═════ DOCUMENT TEXT ═════

These are selected excerpts from an article written by Johann Hari on his blog. Johann is an award winning journalist and play write, he has written for The Independent, the New York Times, CNN and many other intenrational publications. He is also the contributing editor for Attitude (Britain’s main gay magazine) as well as being on the editorial board of The Liberal and other UK publications.
I headed for the East London Mosque – a few minutes’ walk away from the bomb in Aldgate – to watch afternoon prayers. In the stark white prayer hall, there are three hundred Muslim men, some wearing traditional white robes, others in leather jackets and jeans. Chairman Mohammed Bari reaches the podium and says, “Only yesterday, we celebrated getting the Olympics for our city and our country. But a terrible thing happened in our country this morning… Whoever has done this is a friend of no-one and certainly not a friend of Muslims. The whole world will be watching us now. We must give a message of peace”.
As everybody mills outside the mosque, there are groups forming to go and give blood at the Royal London Hospital up the road. Many people make a point of smiling at me, an obvious non-Muslim in their midst. There is an awareness here – although not yet in the rest of the country – that the Bin Ladenists who planned these massacres despise democratic, non-violent Muslims who choose to live in the West as much as they despise the rest of us. Anybody who tells you these bombers are fighting for the rights of Muslims in Iraq, occupied Palestine or Chechnya should look at the places they chose to bomb. Aldgate? The poorest and most Muslim part of the country. Edgware Road? The centre of Muslim and Arab life in London and, arguably, Europe.

═════ DATASET EXTRACT ═════

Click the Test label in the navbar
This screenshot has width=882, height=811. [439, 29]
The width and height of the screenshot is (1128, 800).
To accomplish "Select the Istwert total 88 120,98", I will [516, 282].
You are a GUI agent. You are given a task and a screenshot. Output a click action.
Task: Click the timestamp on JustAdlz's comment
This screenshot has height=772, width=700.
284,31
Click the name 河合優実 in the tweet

═════
═════ DATASET EXTRACT ═════

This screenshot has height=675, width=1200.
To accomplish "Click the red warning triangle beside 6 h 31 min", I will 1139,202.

═════

▶ PROMPT A
Answer these from the article:
(i) How many Muslim men are in the prayer hall at the East London Mosque?
(ii) At which hospital do groups plan to give blood?
(iii) Which magazine is Johann Hari the contributing editor of?
▶ PROMPT B
Rename "mosque" as "prayer hall" in a passage of the article: begin at the words "As everybody mills" and stop after "and, arguably, Europe.".
The rows aren't needed for any of this work.

▶ EXERCISE ANSWER A
(i) Three hundred
(ii) The Royal London Hospital
(iii) Attitude

▶ EXERCISE ANSWER B
As everybody mills outside the prayer hall, there are groups forming to go and give blood at the Royal London Hospital up the road. Many people make a point of smiling at me, an obvious non-Muslim in their midst. There is an awareness here – although not yet in the rest of the country – that the Bin Ladenists who planned these massacres despise democratic, non-violent Muslims who choose to live in the West as much as they despise the rest of us. Anybody who tells you these bombers are fighting for the rights of Muslims in Iraq, occupied Palestine or Chechnya should look at the places they chose to bomb. Aldgate? The poorest and most Muslim part of the country. Edgware Road? The centre of Muslim and Arab life in London and, arguably, Europe.